* **Written instruction**
Can you convert everything from the line containing "Image resolution: width=534" down to the end of the records into a two-column CSV with the headers request and answer, one row per record, with each value in a single quoted field and any line breaks replaced by spaces?

>> Begin

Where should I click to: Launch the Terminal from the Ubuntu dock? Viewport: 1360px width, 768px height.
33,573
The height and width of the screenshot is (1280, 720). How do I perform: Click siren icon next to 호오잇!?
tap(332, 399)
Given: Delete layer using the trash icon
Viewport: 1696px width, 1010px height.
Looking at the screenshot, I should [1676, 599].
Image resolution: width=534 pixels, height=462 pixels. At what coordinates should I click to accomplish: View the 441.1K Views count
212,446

>> End

* **Answer**
request,answer
"Image resolution: width=534 pixels, height=462 pixels. At what coordinates should I click to accomplish: View the 441.1K Views count","212,446"